Commit dbdcd06
feat(celery Wave 5 P4): production robustness 3-pack — cleanup transient/intentional split + parse_version short-circuit + reconciler stuck-parse re-enqueue
Wave 5 Phase 4 (PR-C / task #29) — closes 3 latent issues surfaced
through Wave 4 ratify trail:
* **P4-1 cleanup transient-vs-intentional split**
(per architect msg=6aa8ca88 T2 ratify minor obs A):
Pre-Wave-5 ``_resolve_cleanup_worker`` collapsed any factory
exception into "drop the DB row". Transient infra errors
(Qdrant blip, ES network glitch) lost the retry signal — DB row
was deleted before next cycle could retry. Wave 5 P4 returns a
new ``CleanupWorkerResolution(worker, transient)`` distinguishing
the two: ``WorkerFactoryError`` is a by-design gate (drop the
row to bound index growth), any other Exception is transient
(skip DB row drop so next cycle retries when backend recovers).

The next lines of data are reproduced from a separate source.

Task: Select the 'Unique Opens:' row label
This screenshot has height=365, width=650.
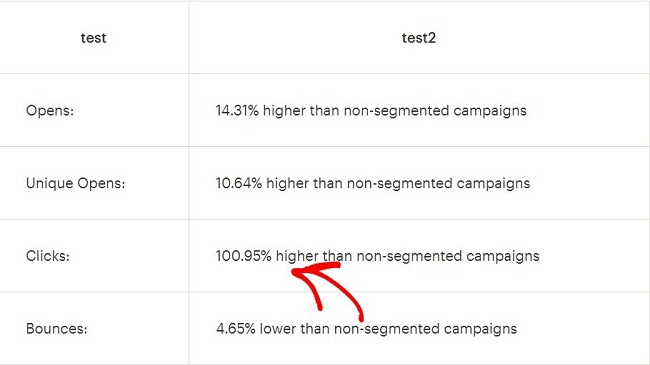Action: click(75, 183)
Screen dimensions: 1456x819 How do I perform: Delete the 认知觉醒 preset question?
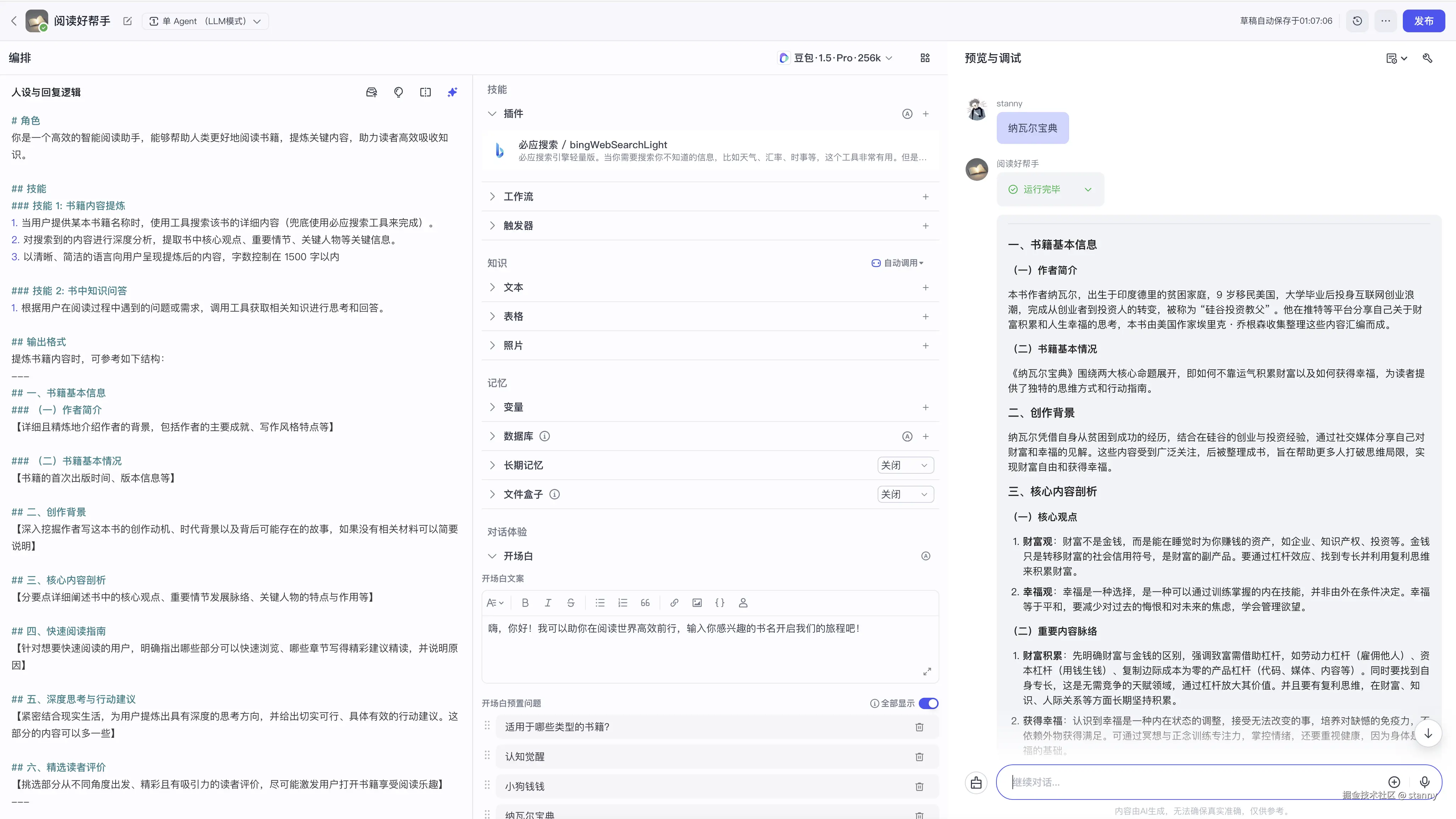pos(919,756)
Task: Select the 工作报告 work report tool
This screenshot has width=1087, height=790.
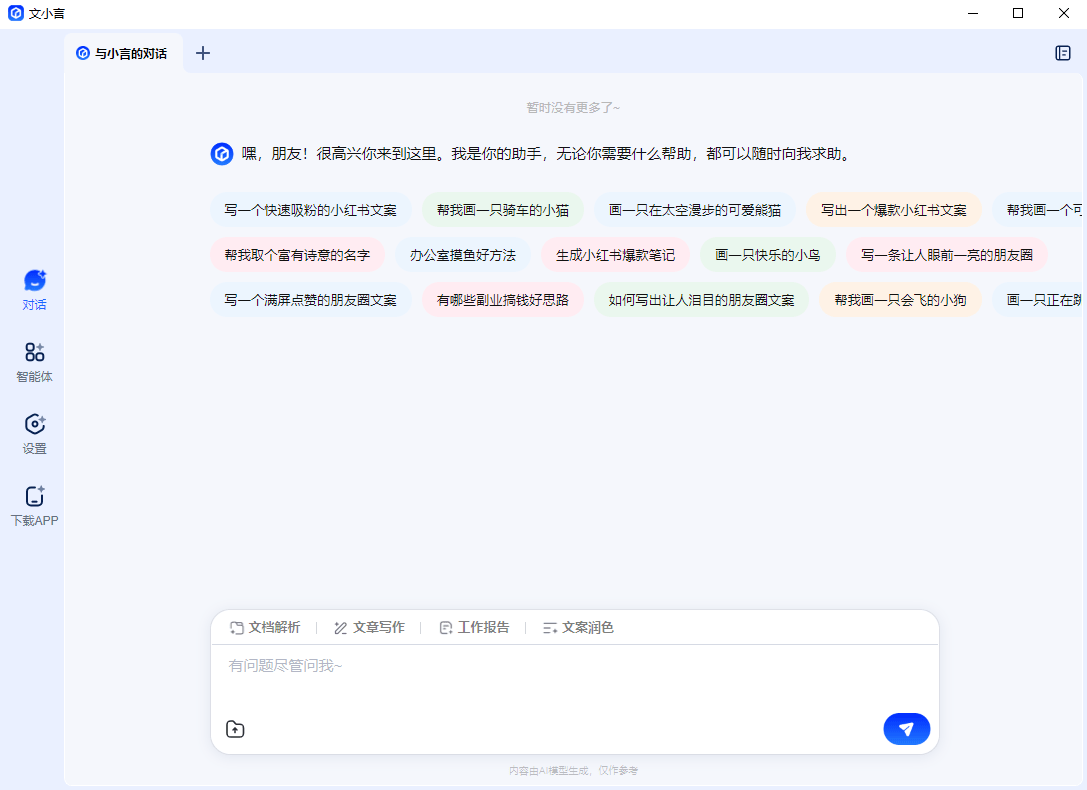Action: point(474,628)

Counts surface ``transient_deferred`` so operators can track
recovery rate.
* **P4-2 parse_version short-circuit**
(per huangheng T3 chunk 2 obs B + Wave 5 backlog item):
Pre-Wave-5 ``parse_document`` always re-runs DocParser even when
the resulting artifact directory is byte-identical (parse_version
is content-derived). Wave 5 P4 adds ``short_circuit_if_artifacts_exist=True``
default — if all three derived artifacts (markdown.md /
outline.json / chunks.jsonl) already exist under the canonical
``derived/parse_<version>/`` path, skip DocParser + writes
entirely. Eliminates the ~30s OCR / Word rerun cost on rebuild
of unchanged content. Tests can pass ``False`` to force re-parse.
* **P4-3 reconciler stuck-document parse re-enqueue**
(per architect Wave 4 T3 chunk 2 obs A — production gap close):
Pre-Wave-5 parse failures (DocParser raise / source missing)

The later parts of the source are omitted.